STRAP urged Congress and Senate to amend RA 9048 in such a way that would lead to a better quality of life for transsexual and transgender citizens (or trans Filipinos)  by allowing them to change their first names and sex in their birth certificates in simple and easy steps.

The group further called for the immediate passage of a law, recognizing the chosen gender of trans Filipinos with no requirement for surgical modification of the body.

It stressed that gender identity is a basic human right of anyone.

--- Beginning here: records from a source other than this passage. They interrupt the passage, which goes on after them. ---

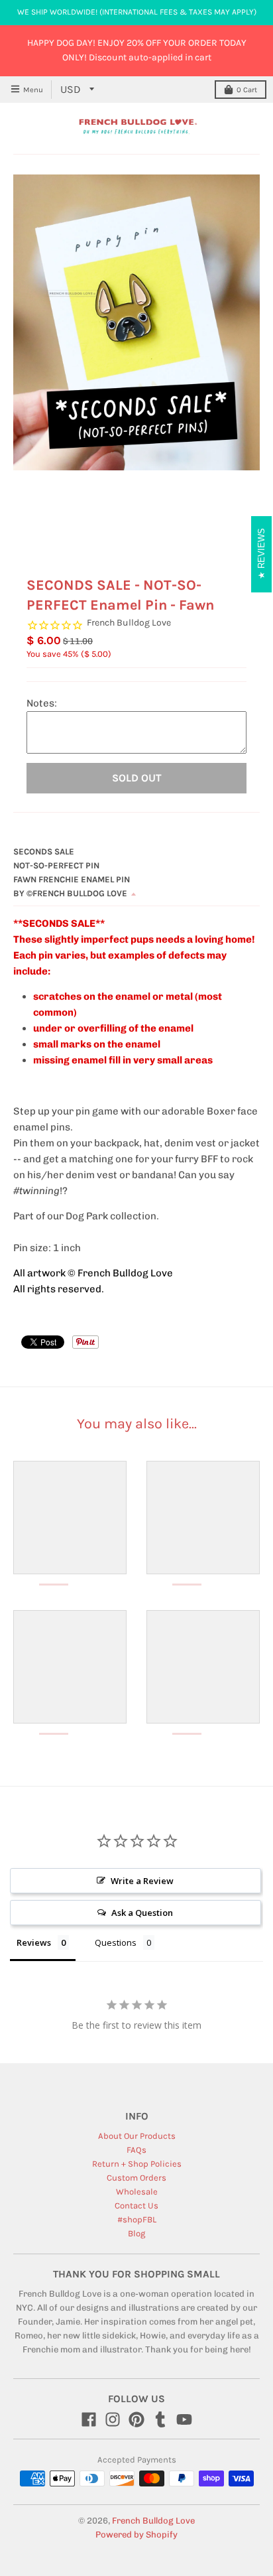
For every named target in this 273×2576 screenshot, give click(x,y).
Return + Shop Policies (137, 2164)
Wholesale (137, 2192)
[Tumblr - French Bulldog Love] (160, 2419)
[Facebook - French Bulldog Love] (89, 2419)
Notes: (42, 703)
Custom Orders (136, 2178)
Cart (247, 90)
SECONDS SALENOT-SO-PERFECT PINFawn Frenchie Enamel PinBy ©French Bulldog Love (71, 872)
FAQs (136, 2150)
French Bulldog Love (129, 622)
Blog (136, 2233)
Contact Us (136, 2205)
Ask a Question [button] (142, 1913)
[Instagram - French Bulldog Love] (113, 2419)
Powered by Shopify (136, 2535)
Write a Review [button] (142, 1881)
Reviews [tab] (34, 1942)
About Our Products (137, 2136)
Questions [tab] (115, 1942)
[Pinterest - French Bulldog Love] (136, 2419)
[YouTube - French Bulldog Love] (184, 2419)
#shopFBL (136, 2219)
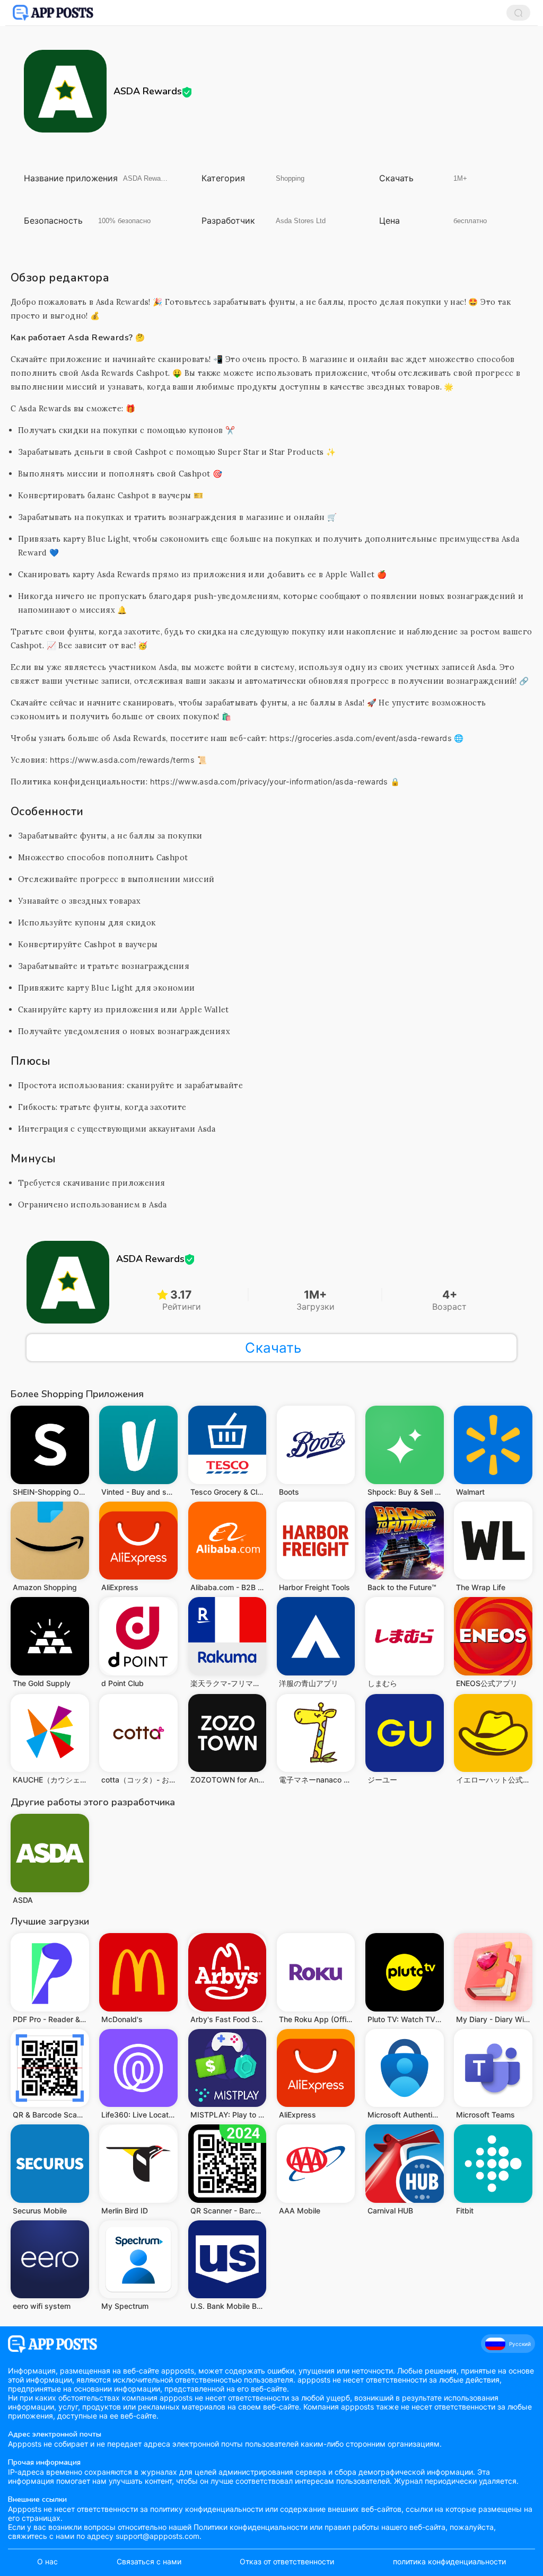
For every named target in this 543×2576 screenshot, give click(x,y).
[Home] (53, 13)
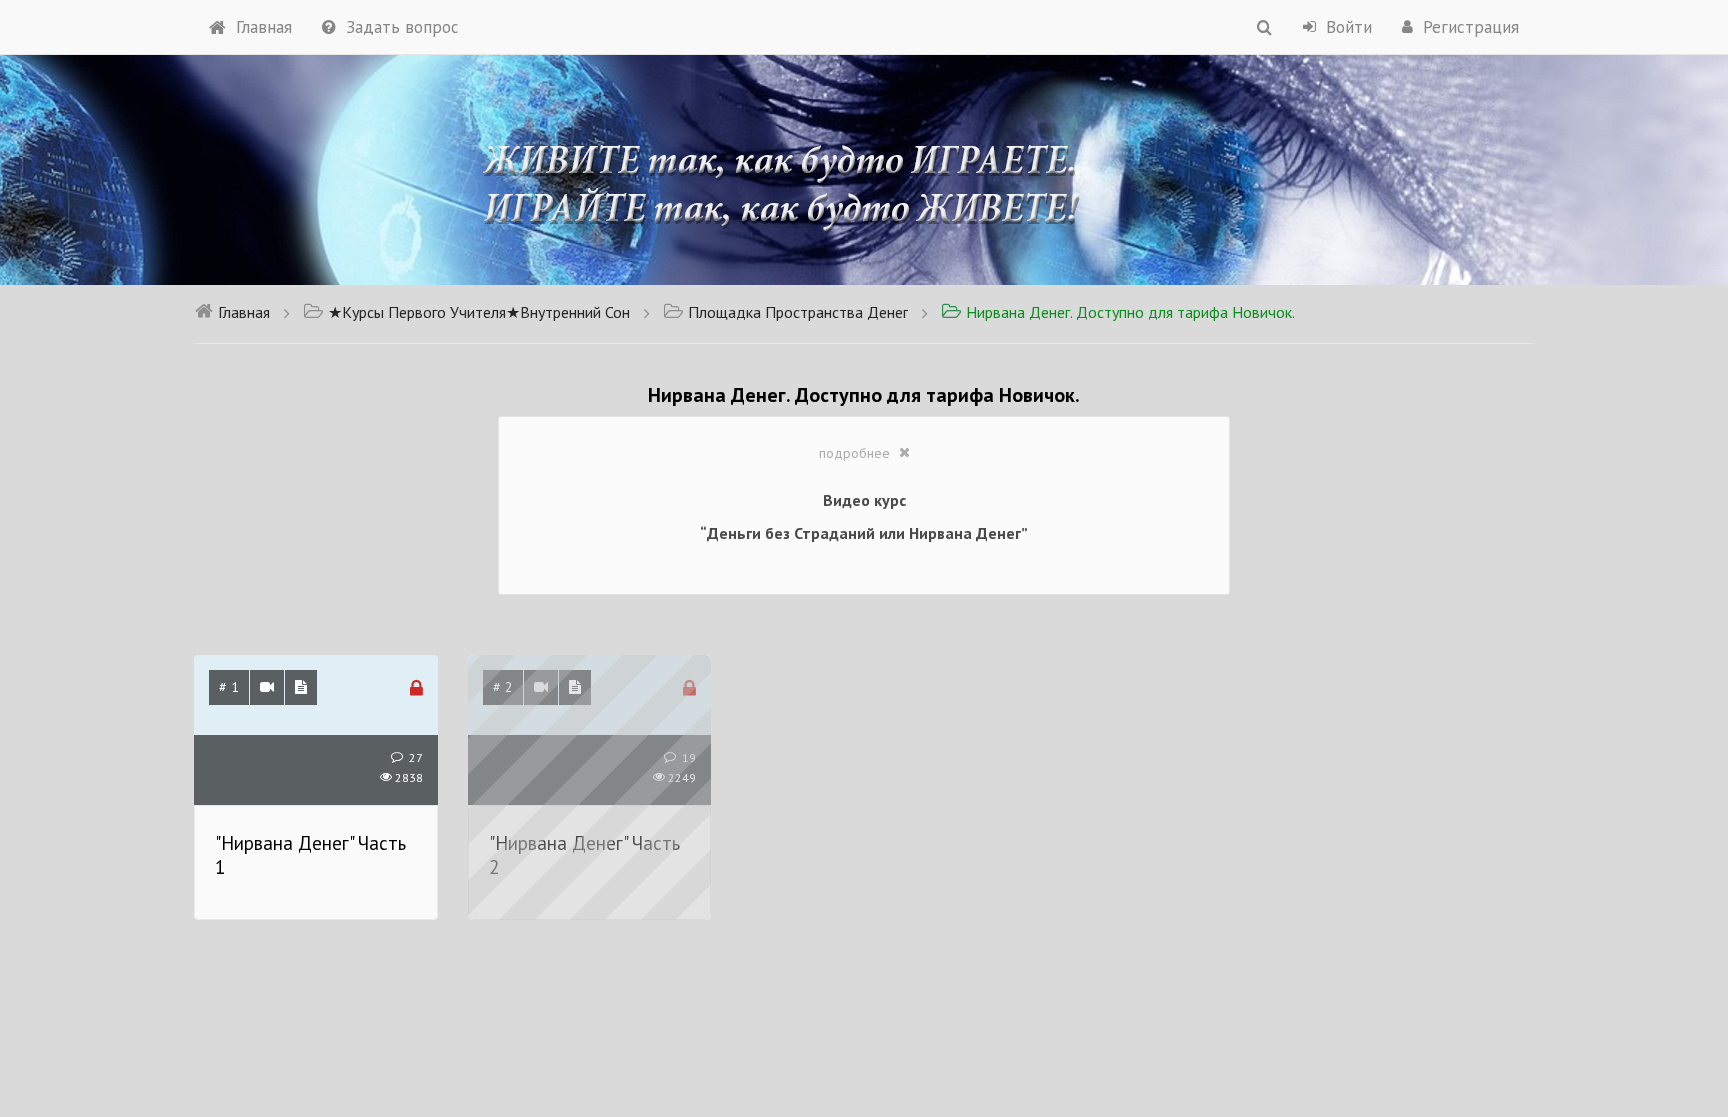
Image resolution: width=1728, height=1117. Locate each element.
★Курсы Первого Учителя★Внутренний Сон (479, 312)
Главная (264, 27)
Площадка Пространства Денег (798, 312)
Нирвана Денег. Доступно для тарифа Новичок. (1130, 312)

Thus, if one identifies one’s self as a transgender or a transsexual, the Philippine government should have an open mind in accepting and taking into consideration that person’s plan to change his or her sex in civil registry papers.

“At first blush, making changes in the birth certificate an administrative matter as HB 4530 and SB 3113 seek to do seems like a pro-people policy,” STRAP Chair Naomi Fontanos said. “But upon close inspection, you will see that RA 9048, the law that they seek to amend, is actually antitransgender in the first place, and both HB 4520 and SB 3113 affirm the transphobia inherent in RA 9048.”

Fontanos added that Senate and Congress should recognize and accept the reality that sex can be changed and there are people who have a gender identity who want to be recognized in a manner other than that recorded in their birth certificate.

Senators Antonio Trillanes IV and Francis “Chiz” Escudero, who filed Senate Bill 3113,  expressed willingness to review its provisions in response to the opposition aired by STRAP and other transgender groups.

“If unintentionally, there are sectors that would be adversely affected by the bill if it becomes a law, we will correct that,” Trillanes said. “The bill will still go through deliberations. We will welcome their inputs.”

Escudero said, “There is no such intention (to violate anyone’s right). We will review it again and consult with LGBT (lesbian, gay, bisexual and transgender) organizations.  It simply seeks to facilitate and make easier corrections based on error and easily verifiable without that need to go through a complicated and expensive court process.”

Trillanes added, “The bill basically would save those who had to correct clerical errors in the registration of their names the precious time and energy which is what is happening now.”

Representatives Mercedes Alvarez, George Arnaiz, Rogelio Espina, Magtanggol Gunigundo, Florencio Miraflores, Rene Relampagos, Maximo Rodriguez, Rufus Rodriguez, Pedro Romualdo and Niel Tupas authored HB 4530, or “An act further authorizing the city of municipal civil registrar or the consul-general to correct clerical or typographical errors in the date of birth or sex or a person appearing in the civil register without need of a judicial order amending for this purpose the pertinent provisions of RA 9048.”

Rep. Teddy Casiño, known to be an LGBT rights defender and who was mistakenly included as one of the authors of HB 4530, said the intention of the bill is merely to allow ordinary citizens to correct clerical or typographical errors in their birth certificate without having to go through the courts.

He explained that transgender persons who want to change their gender identity in their birth certificate are not covered by the bill since the law specifically states that changes in gender due to medical procedures are excluded from the coverage of the law.

Many nations across the world, such as Singapore, Australia, France, Germany and United Kingdom, and some jurisdictions in the United States have started taking steps and reviewed their laws, policies and practices to recognize the right of their transgender and transsexual citizens to choose their gender identity.